Most people, now with digital and in the past with film, just want to capture the blowing out of the candles, Dan in his graduation cap, etc. They aren't attempting to emulate some famous photographer. They are using the consumer-grade photographic instrument currently on the market in order to capture those images. It's not because they are lazy, its because they don't need and have no desire to know.

Most people have no idea what an ALU or FPU is nor why SATA is faster than PATA, yet they confidently surf the web and even create digital content on their computer. Most people probably have no idea that their smart phones may contain 4, 2-way radios that allow them to make phone calls, surf the web, listen to music, and make secure banking transactions yet they use these devices every day without know how cell phones actually work. Most people do not know how the underlying technology works in most of the products that they use because the technology has been effectively hidden from them, made easier to use by the companies marketing the products containing those technologies. Kodak did this with film, as has been stated in this thread. ("Just click the button and we will do the rest," or something like that.)

* **Set task a**:
For the passage about everyday technology users, decide whether each statement agrees with it, answering yes or no and quoting the words that settle it: (i) People skip learning how their cameras work because they are lazy. (ii) A smart phone may hold four two-way radios. (iii) Kodak hid the underlying technology of film from its users.
The records that come next have no connection to the passage about everyday technology users.

* **Raw data**:
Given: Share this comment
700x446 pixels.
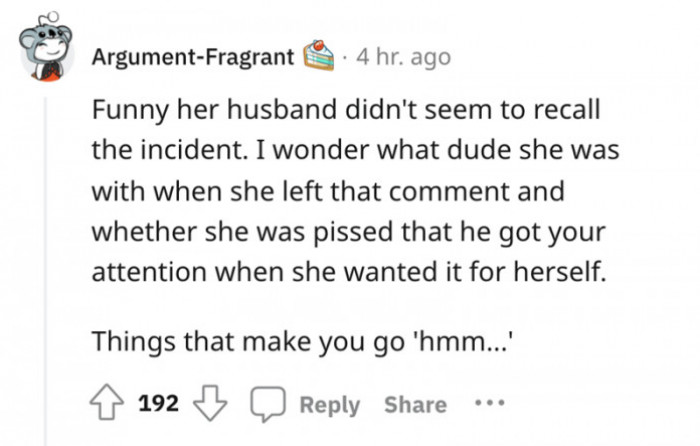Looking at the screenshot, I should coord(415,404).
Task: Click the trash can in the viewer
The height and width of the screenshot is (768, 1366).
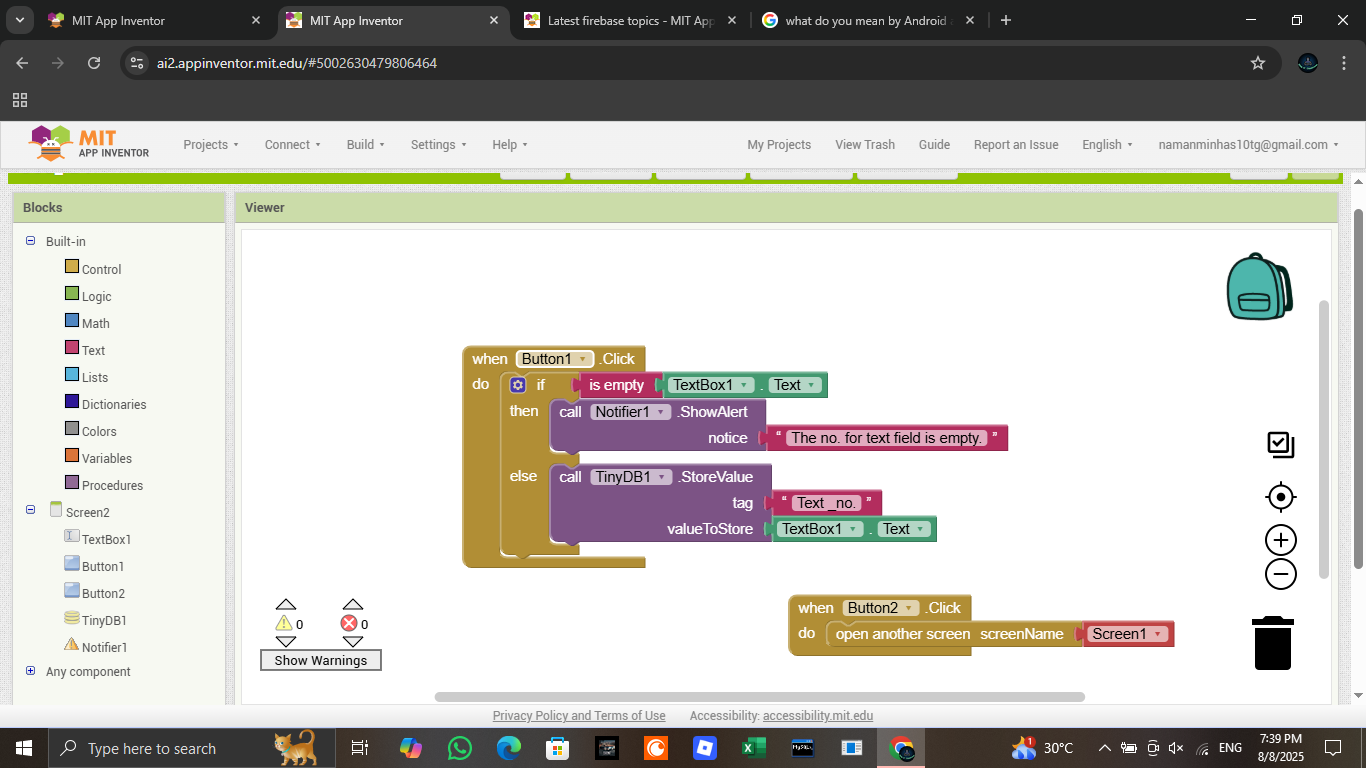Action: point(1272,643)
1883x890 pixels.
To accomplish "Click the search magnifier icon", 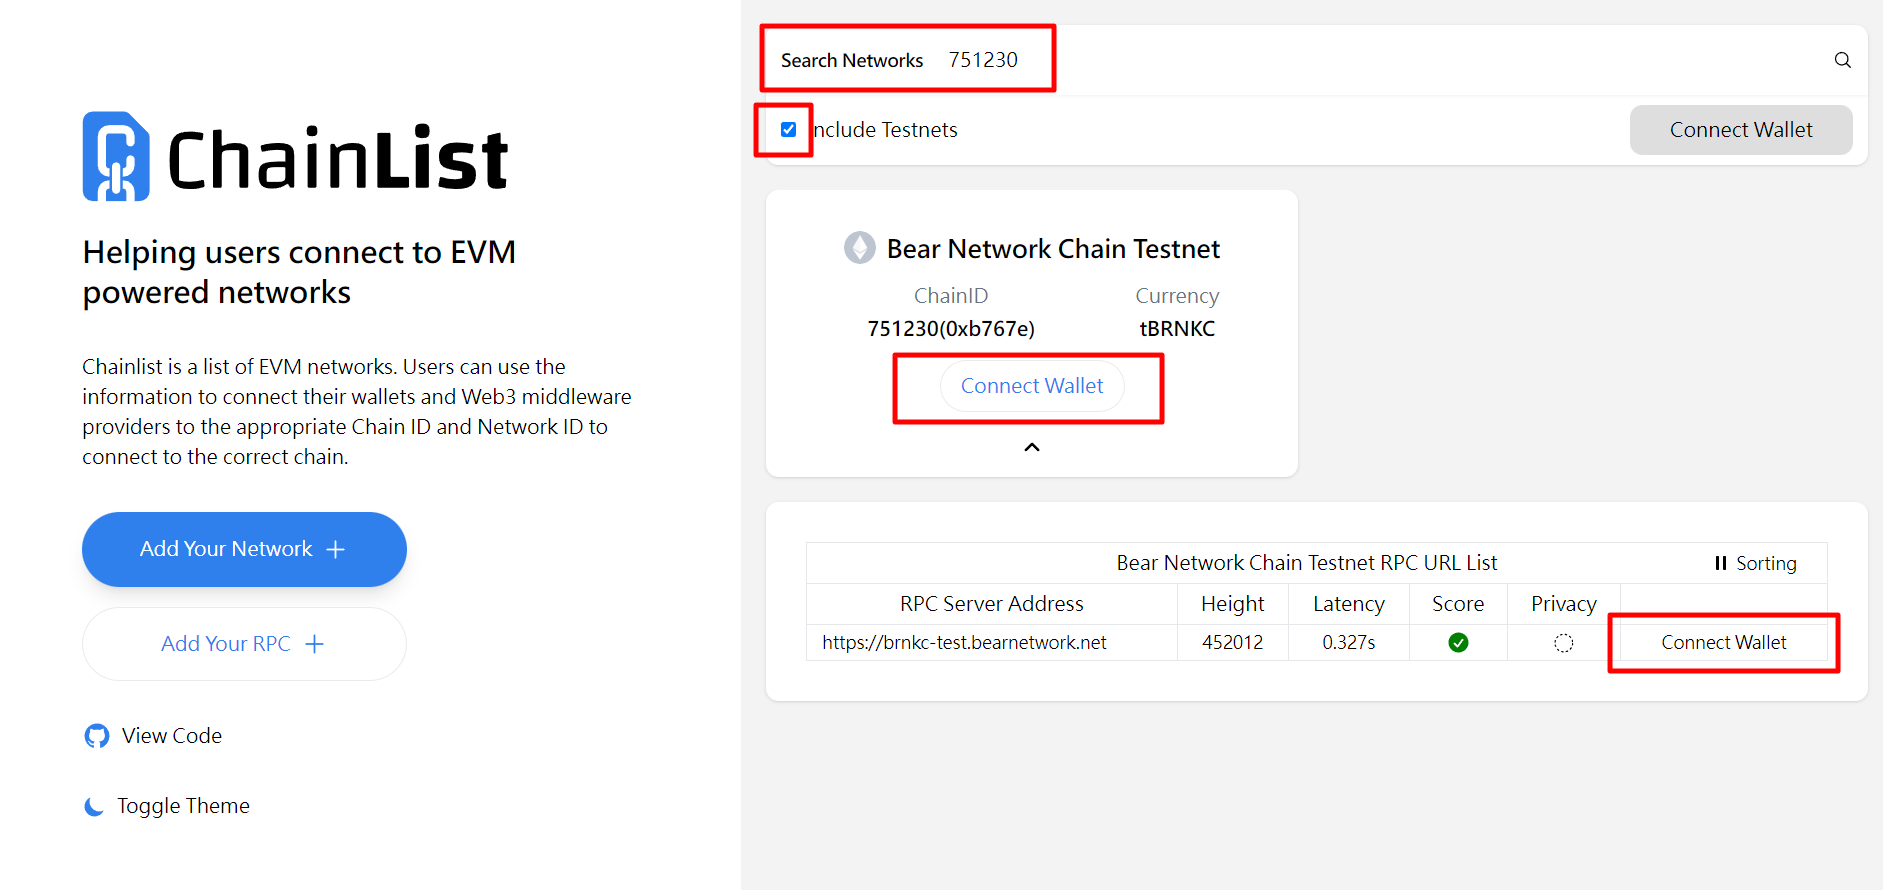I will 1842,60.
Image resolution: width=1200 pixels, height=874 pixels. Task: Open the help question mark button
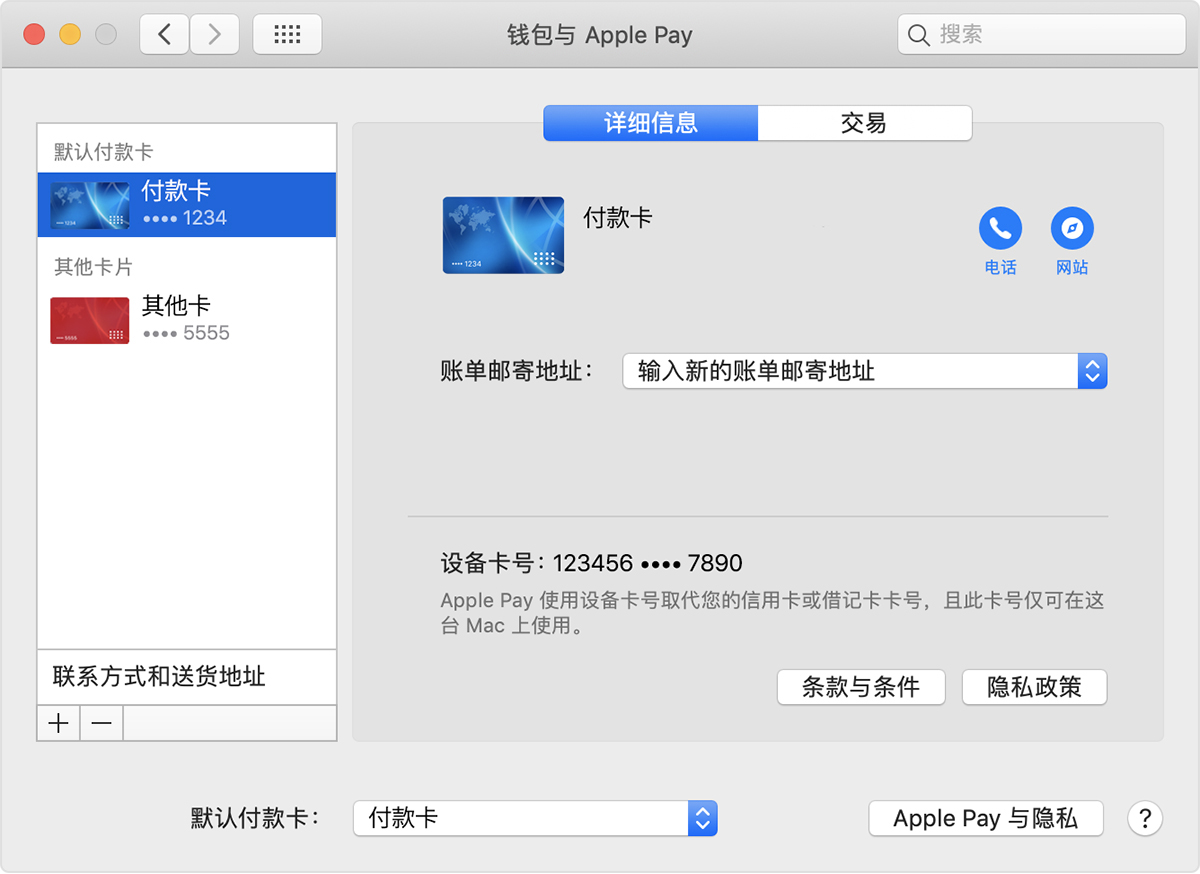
* * *
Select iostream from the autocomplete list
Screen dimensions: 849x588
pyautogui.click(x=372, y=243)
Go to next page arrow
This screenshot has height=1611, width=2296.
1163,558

* **Set task b**:
Count how many lines of the records contain the string "pixels", treating upper and lower case as different, and give only that number.

* **Answer a**:
(i) No: "It's not because they are lazy, its because they don't need and have no desire to know."
(ii) Yes: "their smart phones may contain 4, 2-way radios"
(iii) Yes: "Kodak did this with film"

* **Answer b**:
3